• _Passage_:
··········

Friday, September 22, 2023


 I ordered a chair this week. It came in a big, heavy box, as you might expect. The box had gotten pretty battered during shipping, and when I opened it and got the chair out, I saw that it had been damaged too. A noticeable rip in the upholstery, right where a similar-sized hole in the box was. 

      I looked online to see about how to return the chair, and I immediately saw a problem. The company would send me a shipping label, they assured me. They were really sorry for the damage to my chair, and of course they’d issue a complete refund. Just box the chair back up, take it to the shipper of my choice, and, oh yes….pay for shipping. 

     I have no idea, and I don’t want to know, what shipping that chair back to the manufacturer would have cost!

     So I called their customer service number, and thankfully, this was one of those rare times that “customer service number” wasn’t an oxymoron. The woman I talked to was very friendly and helpful. She asked me to email her a photo of the damage, then within a few minutes assured me that they would send me a replacement chair and that I didn’t need to ship the ripped one back at all. 

     So I got a free — if slightly damaged — chair out of the deal.

     I mentioned all this to a few people this week, and got interesting responses. Almost every one kind of shook their heads and tsk-tsk’ed the wastefulness of the company. I guess, since it directly benefitted me, I didn't consider that. I suppose there is a bit of wastefulness in it. Wouldn’t it make sense for the company to want the chair back? I mean, they could re-cover it and sell it as new, right? Who would know? Knock off a few bucks and they might even be able to sell it as-is. At the very least, wouldn’t it make sense for them to want the parts from that damaged chair, the frame and motors and actuators and whatever else? More sense, at least, than giving me a buy-one-get-one-free deal on a chair?

··········

• _Exercise set_:
• 1. In the chair story, what did the customer service woman ask the writer to email her?
• 2. From the chair story, pull out everything from "I ordered a" down to "the box was.", word for word.
The lines that come next have nothing to do with the chair story.

• _Data provided_:
··········

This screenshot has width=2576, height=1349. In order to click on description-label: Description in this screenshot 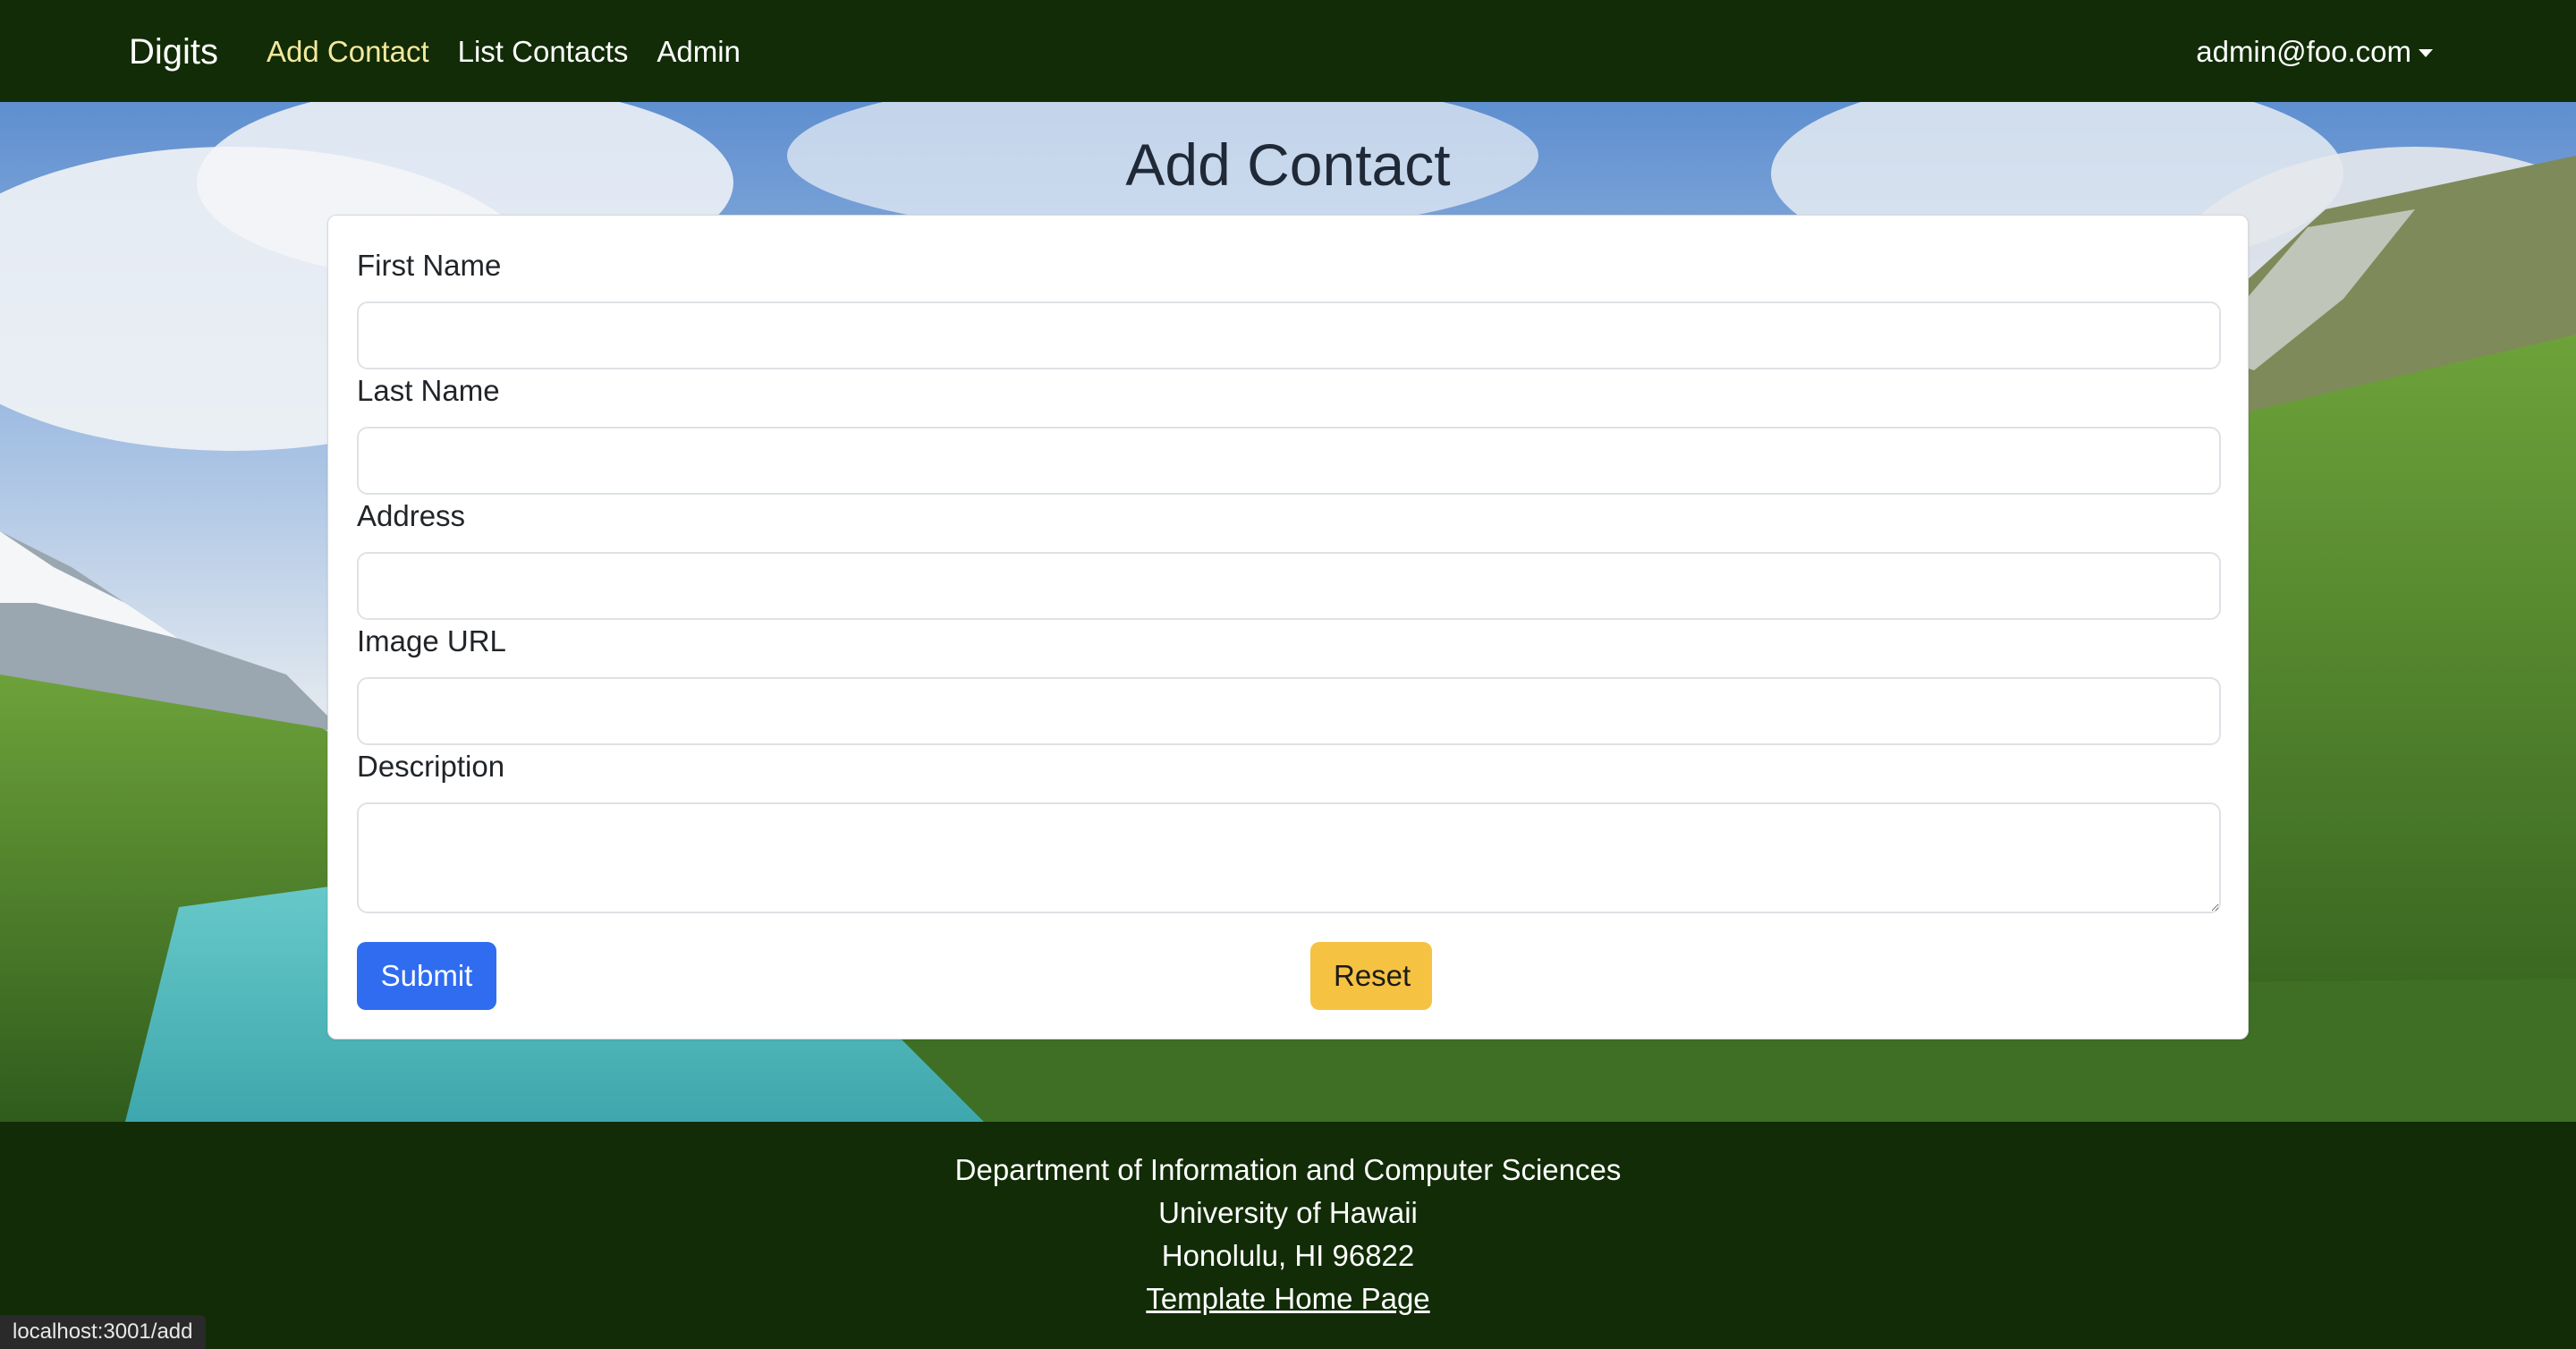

··········

• _Outputs for the tasks_:
• 1. A photo of the damage.

• 2.
I ordered a chair this week. It came in a big, heavy box, as you might expect. The box had gotten pretty battered during shipping, and when I opened it and got the chair out, I saw that it had been damaged too. A noticeable rip in the upholstery, right where a similar-sized hole in the box was.